Extracted records
□ □ □ □ □

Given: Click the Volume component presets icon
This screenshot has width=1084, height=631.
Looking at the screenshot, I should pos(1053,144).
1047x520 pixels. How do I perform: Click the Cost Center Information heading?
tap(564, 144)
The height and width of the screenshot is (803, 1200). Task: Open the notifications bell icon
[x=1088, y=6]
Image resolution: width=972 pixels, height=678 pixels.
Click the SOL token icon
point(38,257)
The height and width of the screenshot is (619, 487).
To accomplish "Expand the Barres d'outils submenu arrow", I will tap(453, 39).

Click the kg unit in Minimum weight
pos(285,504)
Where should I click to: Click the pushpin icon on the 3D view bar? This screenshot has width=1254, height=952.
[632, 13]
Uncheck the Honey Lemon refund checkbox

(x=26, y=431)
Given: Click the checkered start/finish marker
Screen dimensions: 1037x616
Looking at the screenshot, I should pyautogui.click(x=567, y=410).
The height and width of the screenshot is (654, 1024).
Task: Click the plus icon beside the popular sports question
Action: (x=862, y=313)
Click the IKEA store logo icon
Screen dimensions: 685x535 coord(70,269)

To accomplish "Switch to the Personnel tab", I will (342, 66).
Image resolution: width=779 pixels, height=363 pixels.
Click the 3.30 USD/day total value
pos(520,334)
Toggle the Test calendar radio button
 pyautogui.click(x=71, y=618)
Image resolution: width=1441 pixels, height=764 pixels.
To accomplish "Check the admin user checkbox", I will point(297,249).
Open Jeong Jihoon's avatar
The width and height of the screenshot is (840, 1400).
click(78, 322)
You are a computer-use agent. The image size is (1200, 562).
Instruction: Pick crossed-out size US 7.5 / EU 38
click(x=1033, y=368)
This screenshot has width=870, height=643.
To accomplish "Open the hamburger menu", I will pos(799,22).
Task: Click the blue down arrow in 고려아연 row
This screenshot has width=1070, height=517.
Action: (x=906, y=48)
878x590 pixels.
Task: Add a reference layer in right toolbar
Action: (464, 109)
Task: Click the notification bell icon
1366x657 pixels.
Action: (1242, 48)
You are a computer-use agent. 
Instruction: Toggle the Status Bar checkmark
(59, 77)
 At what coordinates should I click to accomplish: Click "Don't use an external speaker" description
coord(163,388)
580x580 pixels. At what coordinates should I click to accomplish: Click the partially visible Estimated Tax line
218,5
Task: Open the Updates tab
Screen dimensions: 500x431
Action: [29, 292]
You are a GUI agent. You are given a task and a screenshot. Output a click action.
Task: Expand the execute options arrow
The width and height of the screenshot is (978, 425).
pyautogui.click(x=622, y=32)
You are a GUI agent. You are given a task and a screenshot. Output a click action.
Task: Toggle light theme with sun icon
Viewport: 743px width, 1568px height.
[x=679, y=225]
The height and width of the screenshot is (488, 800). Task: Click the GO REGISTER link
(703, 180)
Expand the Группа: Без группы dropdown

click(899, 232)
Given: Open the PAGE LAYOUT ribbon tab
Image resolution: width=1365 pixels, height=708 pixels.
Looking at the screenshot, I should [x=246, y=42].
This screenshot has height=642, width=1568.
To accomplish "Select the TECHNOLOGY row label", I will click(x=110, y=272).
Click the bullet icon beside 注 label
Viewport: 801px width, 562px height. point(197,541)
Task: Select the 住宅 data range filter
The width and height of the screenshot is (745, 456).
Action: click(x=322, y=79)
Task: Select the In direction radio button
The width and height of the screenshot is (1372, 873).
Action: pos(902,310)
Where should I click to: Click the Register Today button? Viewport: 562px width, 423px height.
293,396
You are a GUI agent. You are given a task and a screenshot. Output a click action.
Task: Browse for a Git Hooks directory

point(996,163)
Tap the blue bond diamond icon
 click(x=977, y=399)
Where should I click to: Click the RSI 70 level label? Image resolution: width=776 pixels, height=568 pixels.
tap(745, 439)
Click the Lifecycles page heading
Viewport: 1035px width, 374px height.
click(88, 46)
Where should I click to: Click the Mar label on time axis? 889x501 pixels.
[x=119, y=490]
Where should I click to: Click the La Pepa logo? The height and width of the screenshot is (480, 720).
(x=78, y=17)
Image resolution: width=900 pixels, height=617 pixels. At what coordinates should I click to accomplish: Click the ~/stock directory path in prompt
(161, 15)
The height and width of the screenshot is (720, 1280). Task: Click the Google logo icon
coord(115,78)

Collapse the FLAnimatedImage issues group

□ □ □ □ □

YOUR TASK
The entries shown above should be duplicated exactly.

EXERCISE SOLUTION
Given: Click the Volume component presets icon
This screenshot has width=1084, height=631.
Looking at the screenshot, I should pos(1053,144).
1047x520 pixels. How do I perform: Click the Cost Center Information heading?
tap(564, 144)
The height and width of the screenshot is (803, 1200). Task: Open the notifications bell icon
[x=1088, y=6]
Image resolution: width=972 pixels, height=678 pixels.
Click the SOL token icon
point(38,257)
The height and width of the screenshot is (619, 487).
To accomplish "Expand the Barres d'outils submenu arrow", I will tap(453, 39).

Click the kg unit in Minimum weight
pos(285,504)
Where should I click to: Click the pushpin icon on the 3D view bar? This screenshot has width=1254, height=952.
[632, 13]
Uncheck the Honey Lemon refund checkbox

(x=26, y=431)
Given: Click the checkered start/finish marker
Screen dimensions: 1037x616
Looking at the screenshot, I should pyautogui.click(x=567, y=410).
The height and width of the screenshot is (654, 1024).
Task: Click the plus icon beside the popular sports question
Action: (x=862, y=313)
Click the IKEA store logo icon
Screen dimensions: 685x535 coord(70,269)

To accomplish "Switch to the Personnel tab", I will (342, 66).
Image resolution: width=779 pixels, height=363 pixels.
Click the 3.30 USD/day total value
pos(520,334)
Toggle the Test calendar radio button
 pyautogui.click(x=71, y=618)
Image resolution: width=1441 pixels, height=764 pixels.
To accomplish "Check the admin user checkbox", I will point(297,249).
Open Jeong Jihoon's avatar
The width and height of the screenshot is (840, 1400).
click(78, 322)
You are a computer-use agent. The image size is (1200, 562).
Instruction: Pick crossed-out size US 7.5 / EU 38
click(x=1033, y=368)
This screenshot has width=870, height=643.
To accomplish "Open the hamburger menu", I will pos(799,22).
Task: Click the blue down arrow in 고려아연 row
This screenshot has width=1070, height=517.
Action: (x=906, y=48)
878x590 pixels.
Task: Add a reference layer in right toolbar
Action: (464, 109)
Task: Click the notification bell icon
1366x657 pixels.
Action: (1242, 48)
You are a computer-use agent. 
Instruction: Toggle the Status Bar checkmark
(59, 77)
 At what coordinates should I click to accomplish: Click "Don't use an external speaker" description
coord(163,388)
580x580 pixels. At what coordinates should I click to accomplish: Click the partially visible Estimated Tax line
218,5
Task: Open the Updates tab
Screen dimensions: 500x431
Action: [29, 292]
You are a GUI agent. You are given a task and a screenshot. Output a click action.
Task: Expand the execute options arrow
The width and height of the screenshot is (978, 425).
pyautogui.click(x=622, y=32)
You are a GUI agent. You are given a task and a screenshot. Output a click action.
Task: Toggle light theme with sun icon
Viewport: 743px width, 1568px height.
[x=679, y=225]
The height and width of the screenshot is (488, 800). Task: Click the GO REGISTER link
(703, 180)
Expand the Группа: Без группы dropdown

click(899, 232)
Given: Open the PAGE LAYOUT ribbon tab
Image resolution: width=1365 pixels, height=708 pixels.
Looking at the screenshot, I should [x=246, y=42].
This screenshot has height=642, width=1568.
To accomplish "Select the TECHNOLOGY row label", I will click(x=110, y=272).
Click the bullet icon beside 注 label
Viewport: 801px width, 562px height. point(197,541)
Task: Select the 住宅 data range filter
The width and height of the screenshot is (745, 456).
Action: click(x=322, y=79)
Task: Select the In direction radio button
The width and height of the screenshot is (1372, 873).
Action: pos(902,310)
Where should I click to: Click the Register Today button? Viewport: 562px width, 423px height.
293,396
You are a GUI agent. You are given a task and a screenshot. Output a click action.
Task: Browse for a Git Hooks directory

point(996,163)
Tap the blue bond diamond icon
 click(x=977, y=399)
Where should I click to: Click the RSI 70 level label? Image resolution: width=776 pixels, height=568 pixels.
tap(745, 439)
Click the Lifecycles page heading
Viewport: 1035px width, 374px height.
click(88, 46)
Where should I click to: Click the Mar label on time axis? 889x501 pixels.
[x=119, y=490]
Where should I click to: Click the La Pepa logo? The height and width of the screenshot is (480, 720).
(x=78, y=17)
Image resolution: width=900 pixels, height=617 pixels. At what coordinates should I click to accomplish: Click the ~/stock directory path in prompt
(161, 15)
The height and width of the screenshot is (720, 1280). Task: Click the Google logo icon
coord(115,78)

Collapse the FLAnimatedImage issues group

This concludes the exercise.